(918): Technically ya I did. Hes tried to get down my pants like 3 times now and every time I have been all “these are not the Droids you are looking for”
(478): How the fuck did I get back? Last thing I remember is being on some hot guy’s shoulders yelling at girls shaking their asses
(770): We’ll talk about it later…
(971): Yeah. It’s just like I have his virginity and he has my shoes and where do we go from here.
(612): It’d be easier to list the surfaces my ass hasn’t been on.
(407): I don’t think I can recall what a 23 year old cock felt like if one slapped me in the face.
(320): What happened to my face?
(715): You kneed yourself in the eye during the Harlem Shake.
(715): It was impressive.
(317): You need a sexual gate keeper
(231): Took “drink until he’s cute” to a whole new level last night…
(603): There’s a bus with a band full of dancing women in bras. I think I like it here.

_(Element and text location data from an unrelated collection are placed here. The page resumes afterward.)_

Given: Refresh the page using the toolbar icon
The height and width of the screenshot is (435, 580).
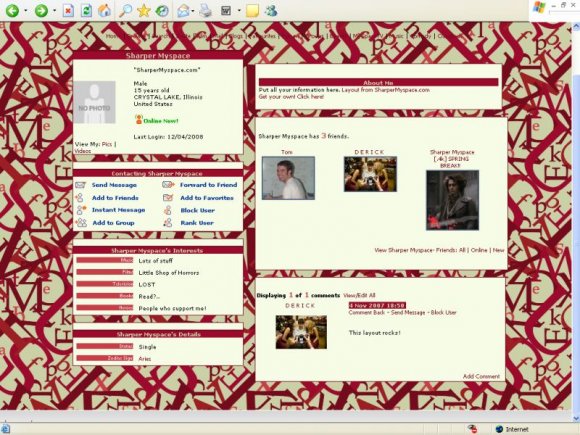Looking at the screenshot, I should [x=86, y=11].
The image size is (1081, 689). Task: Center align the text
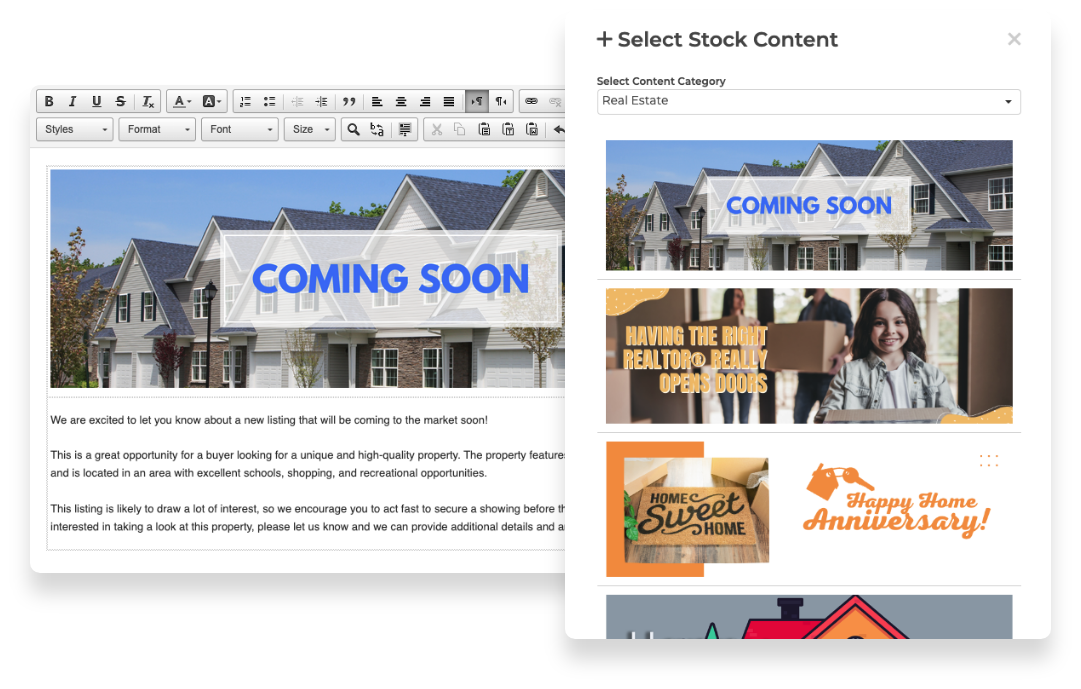[401, 101]
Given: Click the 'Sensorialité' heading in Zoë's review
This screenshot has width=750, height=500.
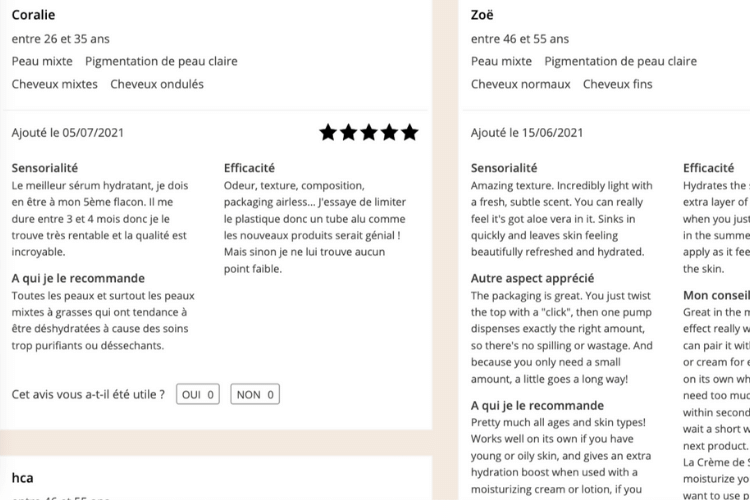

(417): I just crashed on my couch and have no intention of ever getting up again
(1-417): I will be over with a bedpan and beer
(403): I am his drunk Jesus. I will love him from afar because he’s my little lamb
(859): The two of us decided to throw a spur-of-the-moment parade and the next thing I know we’re 4 miles down the road being followed by 65 drunk strangers
(334): I have no idea. He was just running around wearing a horse mask yelling “bumfuck” repeatedly. We figured we’d just let him get it out of his system.
(570): Sit down my child. It’s time you were told of my famous loss-of-virginity story entitled, “The Penis that Never Could.”
(216): Just saw a dude dressed as captain america driving down the highway. He saluted me.